Segment Start: Material for the task

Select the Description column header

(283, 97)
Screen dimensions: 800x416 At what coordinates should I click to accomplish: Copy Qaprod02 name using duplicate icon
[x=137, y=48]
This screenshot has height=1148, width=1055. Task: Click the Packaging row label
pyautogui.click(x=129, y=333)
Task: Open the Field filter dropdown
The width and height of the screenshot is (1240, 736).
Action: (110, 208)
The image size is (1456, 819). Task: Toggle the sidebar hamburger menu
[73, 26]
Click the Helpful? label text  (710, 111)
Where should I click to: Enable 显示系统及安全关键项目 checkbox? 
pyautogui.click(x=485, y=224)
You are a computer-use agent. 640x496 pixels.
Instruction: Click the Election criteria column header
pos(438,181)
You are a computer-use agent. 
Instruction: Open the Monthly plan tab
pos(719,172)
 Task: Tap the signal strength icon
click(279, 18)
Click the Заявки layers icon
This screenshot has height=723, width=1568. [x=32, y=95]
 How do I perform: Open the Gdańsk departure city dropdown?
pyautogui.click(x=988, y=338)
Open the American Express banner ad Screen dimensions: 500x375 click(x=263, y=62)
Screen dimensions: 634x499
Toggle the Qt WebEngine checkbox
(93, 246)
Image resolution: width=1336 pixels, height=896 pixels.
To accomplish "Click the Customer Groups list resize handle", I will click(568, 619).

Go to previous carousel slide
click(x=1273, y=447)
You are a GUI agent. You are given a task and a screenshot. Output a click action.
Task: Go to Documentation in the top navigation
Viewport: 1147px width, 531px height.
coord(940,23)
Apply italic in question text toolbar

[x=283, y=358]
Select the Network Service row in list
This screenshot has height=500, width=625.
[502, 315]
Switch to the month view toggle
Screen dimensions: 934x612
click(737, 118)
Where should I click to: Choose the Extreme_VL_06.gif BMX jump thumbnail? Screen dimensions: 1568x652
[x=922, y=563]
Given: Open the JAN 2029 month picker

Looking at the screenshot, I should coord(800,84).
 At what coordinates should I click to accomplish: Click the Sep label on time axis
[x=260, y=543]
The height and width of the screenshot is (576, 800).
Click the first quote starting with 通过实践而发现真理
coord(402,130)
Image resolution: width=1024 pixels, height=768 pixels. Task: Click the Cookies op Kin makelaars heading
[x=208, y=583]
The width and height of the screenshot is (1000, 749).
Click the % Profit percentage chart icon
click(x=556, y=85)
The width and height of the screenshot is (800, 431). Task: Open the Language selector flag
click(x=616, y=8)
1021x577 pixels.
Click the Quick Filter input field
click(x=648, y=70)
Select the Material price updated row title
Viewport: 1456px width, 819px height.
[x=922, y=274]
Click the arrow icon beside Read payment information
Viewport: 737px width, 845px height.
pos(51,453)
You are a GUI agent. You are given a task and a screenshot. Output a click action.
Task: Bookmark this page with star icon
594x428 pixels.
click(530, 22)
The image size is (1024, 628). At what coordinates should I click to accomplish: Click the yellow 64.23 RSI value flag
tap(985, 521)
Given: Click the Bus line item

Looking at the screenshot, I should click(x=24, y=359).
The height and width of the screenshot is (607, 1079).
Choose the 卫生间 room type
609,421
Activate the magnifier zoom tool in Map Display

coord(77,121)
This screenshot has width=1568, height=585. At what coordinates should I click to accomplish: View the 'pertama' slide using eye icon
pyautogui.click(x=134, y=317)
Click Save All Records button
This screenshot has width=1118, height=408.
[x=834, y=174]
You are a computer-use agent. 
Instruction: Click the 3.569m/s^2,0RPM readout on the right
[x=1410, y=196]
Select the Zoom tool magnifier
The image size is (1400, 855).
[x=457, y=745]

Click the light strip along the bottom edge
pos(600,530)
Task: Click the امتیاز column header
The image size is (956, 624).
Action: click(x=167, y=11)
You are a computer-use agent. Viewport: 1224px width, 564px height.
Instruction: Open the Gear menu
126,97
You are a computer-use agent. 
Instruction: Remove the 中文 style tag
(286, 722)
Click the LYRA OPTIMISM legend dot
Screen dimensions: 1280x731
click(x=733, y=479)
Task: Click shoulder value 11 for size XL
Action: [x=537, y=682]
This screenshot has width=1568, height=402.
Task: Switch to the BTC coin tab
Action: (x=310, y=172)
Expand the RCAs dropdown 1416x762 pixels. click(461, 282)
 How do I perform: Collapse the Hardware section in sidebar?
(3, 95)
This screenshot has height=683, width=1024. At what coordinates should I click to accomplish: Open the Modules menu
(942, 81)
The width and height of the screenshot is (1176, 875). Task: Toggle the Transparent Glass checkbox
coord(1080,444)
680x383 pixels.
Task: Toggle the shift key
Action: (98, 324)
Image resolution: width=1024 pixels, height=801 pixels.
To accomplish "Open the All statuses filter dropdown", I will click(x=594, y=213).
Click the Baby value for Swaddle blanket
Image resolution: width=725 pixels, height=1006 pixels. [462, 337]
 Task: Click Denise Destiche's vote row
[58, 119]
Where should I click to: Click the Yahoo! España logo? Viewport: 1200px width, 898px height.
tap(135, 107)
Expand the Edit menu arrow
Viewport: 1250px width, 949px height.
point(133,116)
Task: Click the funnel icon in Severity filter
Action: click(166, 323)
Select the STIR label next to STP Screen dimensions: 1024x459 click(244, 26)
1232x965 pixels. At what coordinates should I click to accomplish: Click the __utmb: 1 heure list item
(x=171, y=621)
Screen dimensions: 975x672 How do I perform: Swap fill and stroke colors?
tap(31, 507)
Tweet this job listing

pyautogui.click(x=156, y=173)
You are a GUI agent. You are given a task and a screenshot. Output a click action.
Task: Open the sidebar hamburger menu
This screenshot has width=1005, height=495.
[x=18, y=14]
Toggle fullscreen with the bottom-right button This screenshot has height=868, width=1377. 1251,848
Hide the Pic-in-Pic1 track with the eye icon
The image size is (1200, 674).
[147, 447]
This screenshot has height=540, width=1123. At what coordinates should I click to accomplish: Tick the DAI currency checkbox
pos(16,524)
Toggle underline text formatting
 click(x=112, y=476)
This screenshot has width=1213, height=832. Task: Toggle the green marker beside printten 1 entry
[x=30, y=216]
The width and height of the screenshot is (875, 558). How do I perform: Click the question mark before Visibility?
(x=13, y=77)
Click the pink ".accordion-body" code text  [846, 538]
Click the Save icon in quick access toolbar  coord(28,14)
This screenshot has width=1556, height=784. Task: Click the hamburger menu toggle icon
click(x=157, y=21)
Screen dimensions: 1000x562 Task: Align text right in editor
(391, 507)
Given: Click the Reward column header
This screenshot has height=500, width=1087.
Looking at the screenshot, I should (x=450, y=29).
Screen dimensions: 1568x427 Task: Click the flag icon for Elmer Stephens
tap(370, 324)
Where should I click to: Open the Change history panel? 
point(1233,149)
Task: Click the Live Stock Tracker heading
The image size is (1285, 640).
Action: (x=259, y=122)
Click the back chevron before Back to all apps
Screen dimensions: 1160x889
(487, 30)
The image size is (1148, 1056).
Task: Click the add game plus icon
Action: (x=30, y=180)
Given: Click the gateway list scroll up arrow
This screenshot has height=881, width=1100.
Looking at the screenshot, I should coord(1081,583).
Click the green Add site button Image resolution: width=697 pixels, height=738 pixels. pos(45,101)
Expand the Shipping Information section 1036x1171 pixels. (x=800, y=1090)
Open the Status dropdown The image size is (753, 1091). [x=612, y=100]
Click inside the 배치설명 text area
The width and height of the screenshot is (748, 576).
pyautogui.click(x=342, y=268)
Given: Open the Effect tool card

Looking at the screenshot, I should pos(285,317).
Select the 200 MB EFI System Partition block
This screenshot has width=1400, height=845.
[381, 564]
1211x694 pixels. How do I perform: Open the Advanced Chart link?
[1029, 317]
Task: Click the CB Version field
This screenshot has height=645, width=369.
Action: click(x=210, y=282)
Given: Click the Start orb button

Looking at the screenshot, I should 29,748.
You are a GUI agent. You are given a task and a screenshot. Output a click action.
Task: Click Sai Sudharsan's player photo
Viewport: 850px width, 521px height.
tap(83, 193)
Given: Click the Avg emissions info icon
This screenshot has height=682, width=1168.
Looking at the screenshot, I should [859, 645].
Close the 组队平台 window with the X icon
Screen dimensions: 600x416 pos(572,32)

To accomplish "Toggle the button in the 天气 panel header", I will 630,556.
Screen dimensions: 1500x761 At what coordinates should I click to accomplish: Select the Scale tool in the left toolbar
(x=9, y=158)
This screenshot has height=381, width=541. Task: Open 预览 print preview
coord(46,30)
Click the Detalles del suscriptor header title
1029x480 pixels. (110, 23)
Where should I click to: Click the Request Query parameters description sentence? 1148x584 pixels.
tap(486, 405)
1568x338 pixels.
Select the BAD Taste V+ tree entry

Segment End: Material for the task

Exercise: Search the entries for the string "Expand" and copy each line where it occurs.

Expected answer:
Expand the RCAs dropdown 1416x762 pixels. click(461, 282)
Expand the Edit menu arrow
Expand the Shipping Information section 1036x1171 pixels. (x=800, y=1090)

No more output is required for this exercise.